At 7 p.m., we joined two women who’d also driven in from Chicago and bought our tickets from Jim, the man who built all of the components of the house, and also lives there with his wife. Before meeting him, I’m not sure I could have told you what I thought a man who ran a year-round haunted house would look like. But after meeting him, I can say he totally fit the bill. Crazy hair. Disheveled. Wild eyes. A laugh straight out of The Shining.

I don’t want to spoil the experience for others going. So I’ll just share some highlights of our 2.5-hour tour here.

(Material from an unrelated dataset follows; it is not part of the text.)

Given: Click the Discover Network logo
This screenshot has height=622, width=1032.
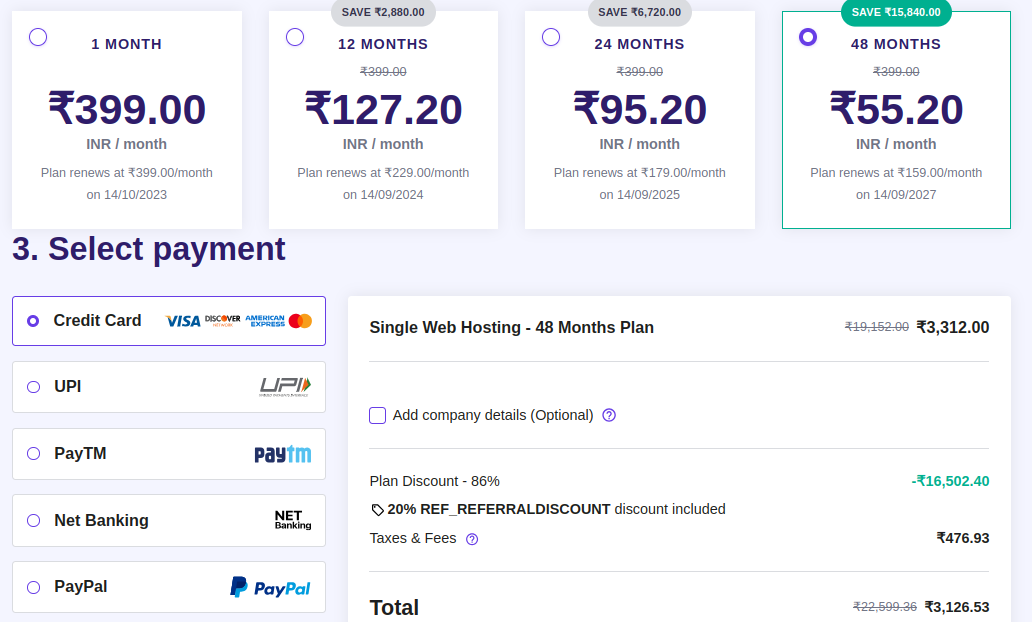Looking at the screenshot, I should 222,321.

  • Theatrical is, far and away, the best way to describe the experience.
  • There are scary moments, too, and many of them revolve around a kind of on-the-spot psychoanalysis “who is this guy and why does he laugh like that?” question about the owner, who leads the tours through the house and doesn’t shy away from making extended eye contact while maniacally losing his shit.
  • There are no fog machines or costumed characters chasing you with a knife. Rather, it’s more of a psychological and anticipatory terror here. (See last bullet point about maniacally losing his shit.)
  • There are slides and secret passageways, and genuine screams were a regular part of our tour. There were also plenty of puns and more fart jokes than I could count.
  • It is, far and away, the weirdest, wackiest place I have ever been.
  • I was relieved that there were those two other women on our tour. And they said the same to us. Creeeeeepy!
  • 2.5 hours is way long for a haunted house tour—even a year-round haunted house–but you could tell that the guy was having a blast and is talented in a totally out-of-the-box way. He’s entirely in love with the horror medium.

Would I go back? Well, no. Once was good.

Do I regret going? Not at all. I wanted to get a glimpse of the kinda guy who would build and run a year-round haunted house, and I got that. Before I went, I expected well, a haunted house. Now that I’ve been, I see it more as performance art, and have a whole different level of respect for it.

And it was definitely a theatrical birthday.